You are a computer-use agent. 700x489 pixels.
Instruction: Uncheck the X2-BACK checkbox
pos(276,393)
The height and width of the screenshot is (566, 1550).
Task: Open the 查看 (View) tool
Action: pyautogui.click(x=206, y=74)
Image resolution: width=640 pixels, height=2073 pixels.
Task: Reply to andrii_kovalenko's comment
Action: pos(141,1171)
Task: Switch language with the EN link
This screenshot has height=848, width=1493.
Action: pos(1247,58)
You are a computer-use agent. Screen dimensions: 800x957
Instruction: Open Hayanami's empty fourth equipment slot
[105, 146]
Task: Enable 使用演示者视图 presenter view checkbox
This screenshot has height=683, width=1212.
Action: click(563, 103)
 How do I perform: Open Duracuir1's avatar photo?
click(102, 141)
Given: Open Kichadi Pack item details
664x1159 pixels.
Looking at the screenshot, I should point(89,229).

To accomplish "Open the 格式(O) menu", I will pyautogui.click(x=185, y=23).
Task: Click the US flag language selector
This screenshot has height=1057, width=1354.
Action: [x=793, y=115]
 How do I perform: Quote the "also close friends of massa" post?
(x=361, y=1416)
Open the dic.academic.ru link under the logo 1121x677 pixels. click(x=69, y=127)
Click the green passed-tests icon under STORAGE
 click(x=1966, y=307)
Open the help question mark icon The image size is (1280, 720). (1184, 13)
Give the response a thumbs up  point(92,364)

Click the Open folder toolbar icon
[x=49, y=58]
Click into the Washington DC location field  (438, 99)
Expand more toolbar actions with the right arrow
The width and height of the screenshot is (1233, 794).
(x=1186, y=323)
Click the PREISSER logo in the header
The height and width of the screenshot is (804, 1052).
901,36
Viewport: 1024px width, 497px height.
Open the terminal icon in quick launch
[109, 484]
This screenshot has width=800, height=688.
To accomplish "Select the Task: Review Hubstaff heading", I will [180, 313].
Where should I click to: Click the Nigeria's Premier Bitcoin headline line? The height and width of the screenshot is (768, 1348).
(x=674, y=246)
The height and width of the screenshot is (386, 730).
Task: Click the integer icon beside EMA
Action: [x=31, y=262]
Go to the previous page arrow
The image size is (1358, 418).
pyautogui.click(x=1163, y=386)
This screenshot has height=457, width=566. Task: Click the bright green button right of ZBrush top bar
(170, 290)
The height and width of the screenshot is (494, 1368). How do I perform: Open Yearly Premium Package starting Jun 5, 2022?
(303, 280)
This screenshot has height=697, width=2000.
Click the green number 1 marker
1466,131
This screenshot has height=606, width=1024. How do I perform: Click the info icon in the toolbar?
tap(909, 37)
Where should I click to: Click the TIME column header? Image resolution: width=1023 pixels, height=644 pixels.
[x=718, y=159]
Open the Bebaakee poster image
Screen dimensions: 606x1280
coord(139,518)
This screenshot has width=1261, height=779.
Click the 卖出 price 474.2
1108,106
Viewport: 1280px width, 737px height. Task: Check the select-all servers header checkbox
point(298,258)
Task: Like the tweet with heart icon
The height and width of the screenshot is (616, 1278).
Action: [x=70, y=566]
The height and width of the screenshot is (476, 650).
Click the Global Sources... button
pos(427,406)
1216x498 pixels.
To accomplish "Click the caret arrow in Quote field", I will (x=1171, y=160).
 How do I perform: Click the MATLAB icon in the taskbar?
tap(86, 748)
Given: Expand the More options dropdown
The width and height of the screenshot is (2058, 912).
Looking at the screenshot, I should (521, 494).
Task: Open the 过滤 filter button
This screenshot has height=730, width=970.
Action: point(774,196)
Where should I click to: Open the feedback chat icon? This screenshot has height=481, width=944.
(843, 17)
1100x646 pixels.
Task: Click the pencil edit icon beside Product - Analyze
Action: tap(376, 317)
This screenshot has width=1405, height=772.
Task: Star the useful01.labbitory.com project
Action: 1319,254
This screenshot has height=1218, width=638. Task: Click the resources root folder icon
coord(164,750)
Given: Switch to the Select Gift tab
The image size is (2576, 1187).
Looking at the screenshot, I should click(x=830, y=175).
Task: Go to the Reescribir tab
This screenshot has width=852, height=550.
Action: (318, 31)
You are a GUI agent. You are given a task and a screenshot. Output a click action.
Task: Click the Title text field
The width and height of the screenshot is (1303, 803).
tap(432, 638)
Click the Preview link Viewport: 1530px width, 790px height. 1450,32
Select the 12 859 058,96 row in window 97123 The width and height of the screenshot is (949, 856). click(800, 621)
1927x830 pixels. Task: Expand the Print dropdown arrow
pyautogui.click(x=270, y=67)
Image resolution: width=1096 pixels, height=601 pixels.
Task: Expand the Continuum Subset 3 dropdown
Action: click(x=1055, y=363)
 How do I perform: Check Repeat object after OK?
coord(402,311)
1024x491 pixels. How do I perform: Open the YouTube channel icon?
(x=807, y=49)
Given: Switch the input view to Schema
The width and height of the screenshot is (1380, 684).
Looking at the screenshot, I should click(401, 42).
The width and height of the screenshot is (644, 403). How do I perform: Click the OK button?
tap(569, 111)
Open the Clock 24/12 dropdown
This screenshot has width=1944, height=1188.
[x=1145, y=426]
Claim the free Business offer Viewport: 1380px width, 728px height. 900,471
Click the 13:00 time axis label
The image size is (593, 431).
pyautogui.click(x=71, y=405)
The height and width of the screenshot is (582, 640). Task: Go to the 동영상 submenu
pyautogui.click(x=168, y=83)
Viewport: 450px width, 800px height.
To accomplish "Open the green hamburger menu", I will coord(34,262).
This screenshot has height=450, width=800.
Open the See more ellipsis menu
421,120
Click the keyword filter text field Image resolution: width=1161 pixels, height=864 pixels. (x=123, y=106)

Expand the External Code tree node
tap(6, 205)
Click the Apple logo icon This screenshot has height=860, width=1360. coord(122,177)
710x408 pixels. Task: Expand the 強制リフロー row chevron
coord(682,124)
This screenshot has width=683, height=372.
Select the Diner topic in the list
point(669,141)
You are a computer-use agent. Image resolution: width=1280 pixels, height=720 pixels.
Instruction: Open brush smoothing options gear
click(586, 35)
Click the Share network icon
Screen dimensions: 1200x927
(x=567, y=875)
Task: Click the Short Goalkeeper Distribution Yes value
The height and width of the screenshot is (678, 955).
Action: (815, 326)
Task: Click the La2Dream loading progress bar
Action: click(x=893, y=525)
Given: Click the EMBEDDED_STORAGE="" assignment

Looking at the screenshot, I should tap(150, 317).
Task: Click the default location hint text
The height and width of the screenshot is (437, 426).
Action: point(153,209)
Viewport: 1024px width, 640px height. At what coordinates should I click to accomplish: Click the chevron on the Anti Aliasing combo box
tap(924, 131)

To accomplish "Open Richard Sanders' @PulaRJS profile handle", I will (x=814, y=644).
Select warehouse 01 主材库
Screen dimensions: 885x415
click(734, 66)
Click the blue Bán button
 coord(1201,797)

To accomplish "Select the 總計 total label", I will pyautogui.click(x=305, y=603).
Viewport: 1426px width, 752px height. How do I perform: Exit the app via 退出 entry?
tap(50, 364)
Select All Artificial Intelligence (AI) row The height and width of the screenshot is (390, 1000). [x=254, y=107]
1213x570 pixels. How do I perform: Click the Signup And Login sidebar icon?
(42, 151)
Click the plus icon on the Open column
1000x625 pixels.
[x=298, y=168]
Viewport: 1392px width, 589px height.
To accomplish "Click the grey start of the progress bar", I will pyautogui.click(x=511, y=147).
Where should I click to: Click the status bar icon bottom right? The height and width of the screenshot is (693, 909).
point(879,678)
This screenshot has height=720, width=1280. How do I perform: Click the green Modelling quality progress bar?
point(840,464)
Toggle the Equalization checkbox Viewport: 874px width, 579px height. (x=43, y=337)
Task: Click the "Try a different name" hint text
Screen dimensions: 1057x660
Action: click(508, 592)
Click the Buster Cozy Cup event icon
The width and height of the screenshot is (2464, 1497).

----

Exercise instructions | Scan the records for the word "computer". Copy each line where it turns up.

Output below |
You are a computer-use agent. 700x489 pixels.
You are a computer-use agent. Screen dimensions: 800x957
You are a computer-use agent. Image resolution: width=1280 pixels, height=720 pixels.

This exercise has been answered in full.